As a kind of bonus, DAD also includes annual data on each countries’ participation in a host of regional and global intergovernmental organizations and treaty regimes—data I used for this paper, which looks at the effects of international integration on prospects for transitions to and from democracy. Those data are also available as a standalone data set through ICPSR (link).

For other published or publicly available research I’ve done with DAD, see here, here, here, here, and here.

Based on my experience working with Polity, DD, and Freedom House’s Freedom in the World data, I can say a little bit about how the various sources compare to one another. In its calls on which regimes are democratic, DAD is closest to Freedom House’s annual list of electoral democracies. DD is generally more cautious than DAD, identifying as dictatorships some cases where DAD sees (usually short-lived) spells of democratic government that ended with a consolidation of incumbent advantage. Polity runs the opposite way, identifying as more democratic than autocratic many cases where DAD sees an autocracy (e.g. Russia and Armenia today).
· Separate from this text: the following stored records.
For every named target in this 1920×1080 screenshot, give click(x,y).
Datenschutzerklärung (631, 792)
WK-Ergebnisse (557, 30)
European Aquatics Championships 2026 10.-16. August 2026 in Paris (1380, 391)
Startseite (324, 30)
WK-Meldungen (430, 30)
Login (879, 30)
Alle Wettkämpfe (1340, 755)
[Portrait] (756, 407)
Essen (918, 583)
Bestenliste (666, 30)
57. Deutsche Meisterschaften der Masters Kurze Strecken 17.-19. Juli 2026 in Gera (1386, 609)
At present, I am not planning to update DAD. Still, I hope it’s a useful resource and welcome comments and criticisms. Again, you can find the data set and supporting documentation on the Dataverse Network.

* This research was conducted for the Political Instability Task Force (PITF). The PITF is funded by the Central Intelligence Agency (CIA). The views expressed herein are the author’s alone and do not necessarily represent the views of the Task Force or the U.S. Government.